Abstract

Widespread occlusion in complex natural environments severely restricts the accurate segmentation and localization of approximately spherical fruits by existing automatic picking devices, resulting in the confinement of efficient automatic picking to a controlled laboratory environment. While occlusion can be mitigated to some extent by optimizing annotations and refining the algorithm, the absence of partial fruit information due to occlusion may still result in misplacement or incorrect localization of the picking point. In this study, by introducing approximately spherical fruit shape priors, the widespread partial occlusion, slice occlusion, and self-occlusion found in complex natural environments can be effectively addressed. First, with the help of a boundary interest point–based fruit region contour segmentation method, the proposed method can achieve more accurate fruit segmentation in a complex environment. Self-occlusion can be mitigated with better separation and accurate localization for under-segmented overlapping fruit regions, which is achieved in this study through a local minima point–based fruit region contour segmentation method.
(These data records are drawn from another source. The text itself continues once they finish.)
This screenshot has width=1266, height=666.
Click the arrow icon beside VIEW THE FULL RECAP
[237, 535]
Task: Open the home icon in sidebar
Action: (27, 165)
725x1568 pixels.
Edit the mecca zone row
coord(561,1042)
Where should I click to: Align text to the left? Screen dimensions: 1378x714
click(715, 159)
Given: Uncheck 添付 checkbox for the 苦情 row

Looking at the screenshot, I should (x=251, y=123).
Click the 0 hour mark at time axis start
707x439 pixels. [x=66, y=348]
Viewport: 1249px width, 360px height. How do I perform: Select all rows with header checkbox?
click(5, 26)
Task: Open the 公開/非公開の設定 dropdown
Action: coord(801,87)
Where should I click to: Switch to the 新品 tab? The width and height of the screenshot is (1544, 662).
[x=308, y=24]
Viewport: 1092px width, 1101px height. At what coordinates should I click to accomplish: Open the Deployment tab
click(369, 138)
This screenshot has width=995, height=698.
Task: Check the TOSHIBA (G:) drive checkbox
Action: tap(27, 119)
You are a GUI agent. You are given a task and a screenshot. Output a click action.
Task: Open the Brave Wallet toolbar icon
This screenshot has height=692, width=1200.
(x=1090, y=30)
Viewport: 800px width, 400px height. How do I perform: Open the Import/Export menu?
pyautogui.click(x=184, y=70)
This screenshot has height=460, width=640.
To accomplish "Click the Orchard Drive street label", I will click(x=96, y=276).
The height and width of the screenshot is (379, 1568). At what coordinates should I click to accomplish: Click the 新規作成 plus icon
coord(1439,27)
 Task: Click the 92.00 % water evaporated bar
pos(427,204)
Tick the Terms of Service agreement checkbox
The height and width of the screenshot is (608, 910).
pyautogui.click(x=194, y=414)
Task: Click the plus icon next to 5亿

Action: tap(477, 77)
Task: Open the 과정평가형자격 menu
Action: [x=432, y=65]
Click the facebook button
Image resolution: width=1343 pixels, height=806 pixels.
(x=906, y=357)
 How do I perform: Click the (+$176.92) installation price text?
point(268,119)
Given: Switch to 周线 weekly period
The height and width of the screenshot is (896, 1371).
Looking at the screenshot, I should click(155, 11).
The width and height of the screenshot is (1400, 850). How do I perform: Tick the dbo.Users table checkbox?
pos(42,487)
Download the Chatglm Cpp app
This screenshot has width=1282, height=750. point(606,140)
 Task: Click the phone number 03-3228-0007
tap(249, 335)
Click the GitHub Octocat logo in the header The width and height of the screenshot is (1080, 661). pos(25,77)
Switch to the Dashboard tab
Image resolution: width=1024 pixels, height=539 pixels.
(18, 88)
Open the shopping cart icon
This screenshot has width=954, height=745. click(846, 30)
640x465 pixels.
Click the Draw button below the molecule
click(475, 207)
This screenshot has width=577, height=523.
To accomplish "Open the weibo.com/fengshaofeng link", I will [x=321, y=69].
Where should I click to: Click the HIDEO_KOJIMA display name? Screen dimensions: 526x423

This research demonstrates that occlusion-aware fruit segmentation can be achieved simply by introducing the approximately spherical fruit shape priors that are easily available in real production. Additional experiments are also performed to illustrate that the shape priors can be flexibly adjusted to ensure the generalizability of the proposed method to different species of fruits. The proposed method, which utilizes only plant phenotypic information and refrains from reliance on additional training data or equipment, can effectively solve the ubiquitous occlusion problem in complex natural environments and is important for future large-scale automatic fruit picking in smart agriculture.